À la Fontaine de Grégoire, l’art et l’histoire coulent de la même source


À Saint‑Urcize, dans le Cantal, la Fontaine de Grégoire n’est pas une fontaine au sens commun du terme, mais le nom d’une demeure de prestige installée dans une bâtisse habitée par plus de deux siècles d’histoire. Édifiée en 1788 par un notable pour sa fiancée, la maison a traversé les époques avec son lot de drames et de renaissances. Son propriétaire fut exécuté pendant la Révolution. Elle devint ensuite un couvent d’ursulines, puis une école primaire privée mixte jusqu’en 1999.

Rachetée en 2000, elle a été entièrement restaurée et transformée en maison d’hôtes, retrouvant une seconde vie sans renier la première.
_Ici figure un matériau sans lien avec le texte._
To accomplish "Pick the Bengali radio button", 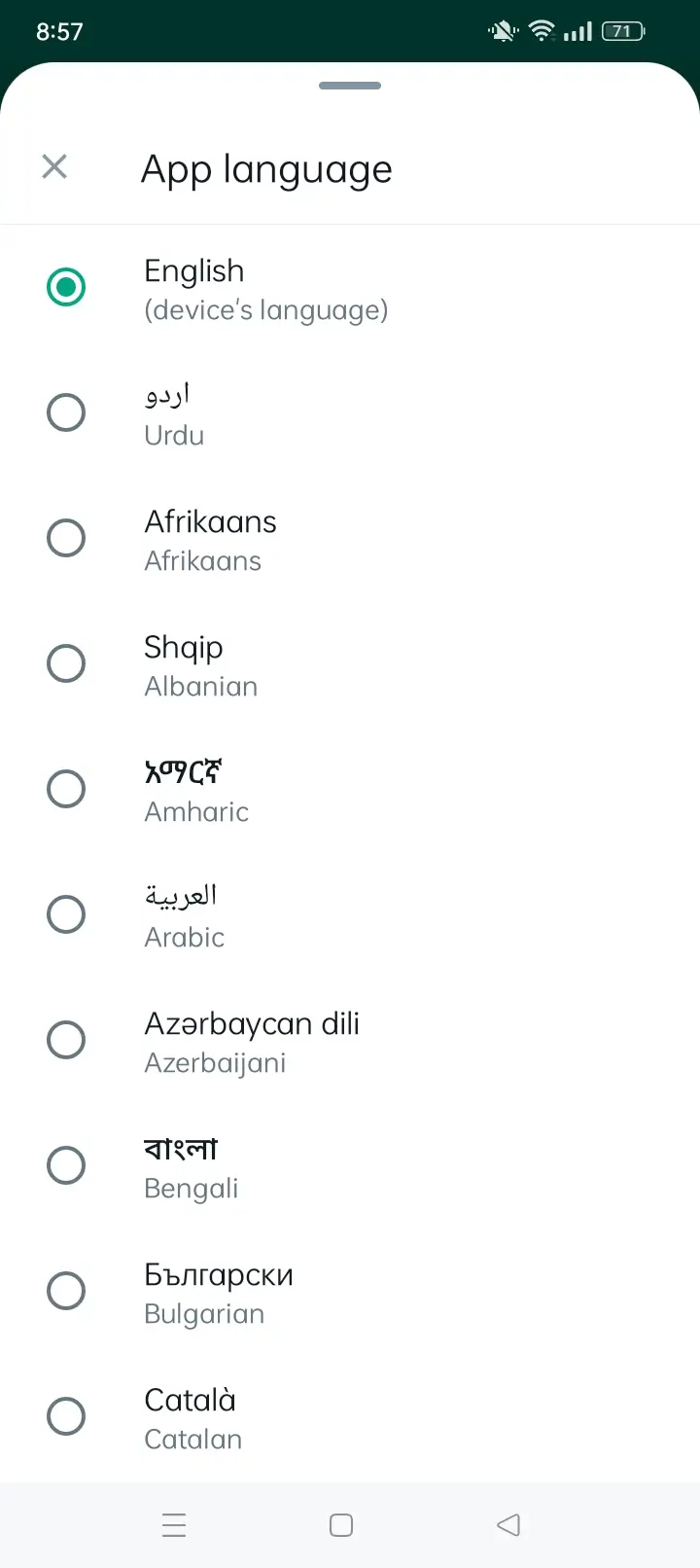I will tap(66, 1165).
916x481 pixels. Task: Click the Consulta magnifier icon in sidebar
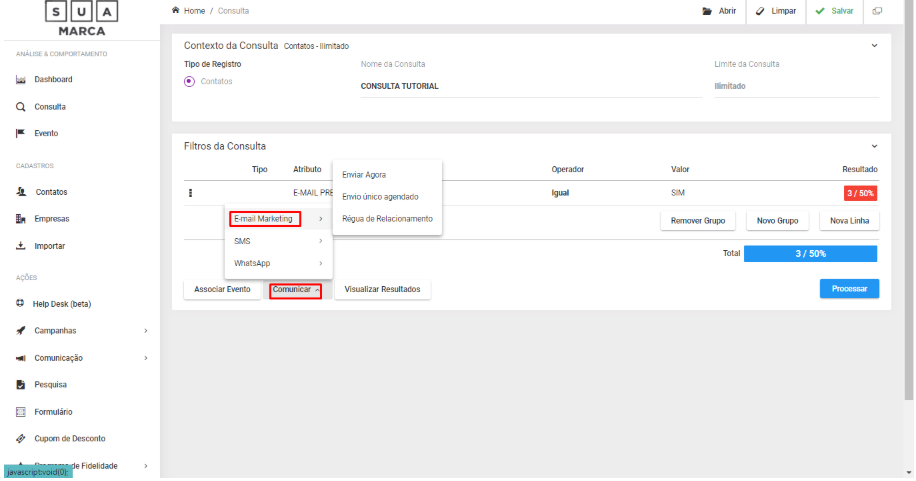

Pour en saisir toute la mémoire, il faut rencontrer Fred Pullini, maître des lieux et passeur d’histoires.

Aujourd’hui, il propose une exposition installée dans le grenier, autrefois dortoir de l’école. On y entre comme dans un cocon de culture et d’anecdotes, sous un faîtage de près de six mètres, rénové de fond en comble. Le blanc éclatant des murs amplifie la lumière qui traverse les deux baies vitrées opposées.

Un vrai bonheur pour les photographes.

La rétrospective met notamment à l’honneur Guy Sounillac, peintre à l’huile.

« Compte tenu de mon âge, j’ai essayé toutes les techniques et toutes les modes », confie‑t‑il.

« Le pointillisme m’a séduit par sa capacité à aller chercher les ombres et les splendeurs, à accentuer la profondeur de l’Aubrac et ses mille couleurs des quatre saisons. Je pratique ce métier depuis toujours, comme mon père. J’ai sans cesse vécu dans les pots de peinture. »

Il est entouré de Jean Nicolas, enfant du pays, de Patrick Perret, aquarelliste, ainsi que de Serge Bonnet (peinture à l’huile) et Gérard Fournier, peintre et sculpteur. Ne manquez pas ce rendez‑vous singulier dans un lieu où l’histoire de France semble encore vibrer dans les murs, restauré avec un soin remarquable parfaitement adapté à ce type d’exposition.

Accès libre tous les jours de 14 h à 18 h.